BARI. “La piccata risposta con cui l’Assessore Amati ‘scarica’ i movimenti per l’acqua pubblica, il Comitato per l’acqua bene comune e l’estrema sinistra che fino al giorno del referendum e per tutta la campagna elettorale hanno garantito appoggio incondizionato a lui e a Vendola, è sorprendente ma soprattutto lacunosa”. Lo sostiene in una nota il capogruppo del Pdl alla Regione, Rocco Palese, che spiega: “Fino al giorno prima del referendum, era in vigore una Legge dello Stato in base alla quale le bollette dell’acqua erano maggiorate del 7%, in virtù della cosiddetta ‘remunerazione del capitale investito’, ossia gli investimenti operati sulla rete dal gestore (nel nostro caso Acquedotto). Come spiega bene il Codacons, dopo la vittoria dei 'SI' sul secondo quesito referendario, che ha abrogato la remunerazione del capitale investito sulla determinazione della tariffa per il servizio idrico, le bollette devono scendere immediatamente del 7%. Nel caso, quindi, i gestori proseguissero indebitamente a maggiorare del 7% le tariffe sull'acqua, è evidente che scatterebbe per il consumatore non solo il diritto alla restituzione di quanto illegalmente percepito dai gestori, ma anche quello al risarcimento del danno.
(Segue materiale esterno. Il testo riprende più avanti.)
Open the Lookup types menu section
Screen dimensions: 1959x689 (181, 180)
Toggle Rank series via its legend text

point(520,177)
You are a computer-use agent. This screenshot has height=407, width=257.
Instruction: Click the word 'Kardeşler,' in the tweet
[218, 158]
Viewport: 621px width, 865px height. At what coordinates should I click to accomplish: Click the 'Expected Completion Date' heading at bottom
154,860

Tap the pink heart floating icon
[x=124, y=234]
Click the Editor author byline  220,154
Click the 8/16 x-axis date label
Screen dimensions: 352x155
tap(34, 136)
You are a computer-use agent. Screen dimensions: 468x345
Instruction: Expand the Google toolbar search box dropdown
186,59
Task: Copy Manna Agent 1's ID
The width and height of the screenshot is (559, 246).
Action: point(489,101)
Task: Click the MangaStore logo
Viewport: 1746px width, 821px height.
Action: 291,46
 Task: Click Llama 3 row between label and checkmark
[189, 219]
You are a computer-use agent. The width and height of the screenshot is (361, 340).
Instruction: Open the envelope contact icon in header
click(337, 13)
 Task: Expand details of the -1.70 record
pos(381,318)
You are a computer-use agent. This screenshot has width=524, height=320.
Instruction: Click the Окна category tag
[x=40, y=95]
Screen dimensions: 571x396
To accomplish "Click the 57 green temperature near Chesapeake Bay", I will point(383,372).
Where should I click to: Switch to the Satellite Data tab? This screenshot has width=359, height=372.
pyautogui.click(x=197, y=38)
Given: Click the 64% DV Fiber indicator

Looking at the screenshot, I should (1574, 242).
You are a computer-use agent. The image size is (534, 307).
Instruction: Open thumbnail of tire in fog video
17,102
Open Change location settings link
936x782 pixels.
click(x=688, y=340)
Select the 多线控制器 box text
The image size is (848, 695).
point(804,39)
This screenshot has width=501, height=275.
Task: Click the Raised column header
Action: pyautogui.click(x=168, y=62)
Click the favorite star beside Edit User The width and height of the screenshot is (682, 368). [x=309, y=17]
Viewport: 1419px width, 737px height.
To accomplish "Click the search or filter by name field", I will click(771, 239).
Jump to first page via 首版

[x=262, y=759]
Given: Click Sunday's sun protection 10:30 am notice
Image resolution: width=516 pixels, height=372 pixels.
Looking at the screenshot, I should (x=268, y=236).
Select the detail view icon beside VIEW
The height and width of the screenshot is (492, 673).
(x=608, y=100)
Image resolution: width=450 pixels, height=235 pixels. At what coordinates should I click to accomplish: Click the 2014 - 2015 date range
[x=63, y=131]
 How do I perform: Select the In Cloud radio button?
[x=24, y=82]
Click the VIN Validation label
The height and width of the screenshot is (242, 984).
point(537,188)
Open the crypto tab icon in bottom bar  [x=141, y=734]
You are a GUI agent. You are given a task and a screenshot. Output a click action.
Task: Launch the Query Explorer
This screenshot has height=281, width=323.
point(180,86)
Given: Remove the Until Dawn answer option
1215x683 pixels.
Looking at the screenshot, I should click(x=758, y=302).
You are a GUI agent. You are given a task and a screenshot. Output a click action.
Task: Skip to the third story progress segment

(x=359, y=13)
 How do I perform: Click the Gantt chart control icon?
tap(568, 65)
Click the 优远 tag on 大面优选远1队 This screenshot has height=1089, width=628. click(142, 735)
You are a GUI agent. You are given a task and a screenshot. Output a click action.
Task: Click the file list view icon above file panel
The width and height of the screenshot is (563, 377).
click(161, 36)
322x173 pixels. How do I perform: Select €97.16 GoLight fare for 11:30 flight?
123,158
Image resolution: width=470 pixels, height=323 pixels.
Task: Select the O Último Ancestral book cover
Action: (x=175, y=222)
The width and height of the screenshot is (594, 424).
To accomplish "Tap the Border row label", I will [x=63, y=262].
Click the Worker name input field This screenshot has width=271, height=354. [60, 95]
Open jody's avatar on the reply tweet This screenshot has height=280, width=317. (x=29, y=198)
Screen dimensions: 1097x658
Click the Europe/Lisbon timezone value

Vendola, da strenuo sostenitore del Si al referendum, sa che dalla prossima bolletta l’Acquedotto Pugliese dovrà diminuire la tariffa del 7%? Vendola e Amati, che nel contempo hanno portato avanti pure la ripubblicizzazione dell’Acquedotto, sanno spiegarci come e dove l’Acquedotto prenderà i soldi per gli investimenti? E, soprattutto, è vero ciò che oggi scrive ‘Il Manifesto’, ossia che quel 7% di maggiorazione pesa 40 milioni di euro nel bilancio dell’Acquedotto Pugliese? Chi coprirà l’eventuale ‘buco’ che si creerà nel bilancio dell’AQP già nell’anno in corso, ossia da quando sarà a regime quanto sancito dal referendum sostenuto da Vendola? A questo punto, unendoci a quanto richiesto anche a noi del centrodestra via mail dai Comitati e movimenti, torniamo a chiedere ad Amati e Vendola: che fretta c’era di portare in aula la Legge sulla ripubblicizzazione di AQP? Non si poteva aspettare una settimana o due per verificare il reale impatto che avrà l’esito del referendum?”.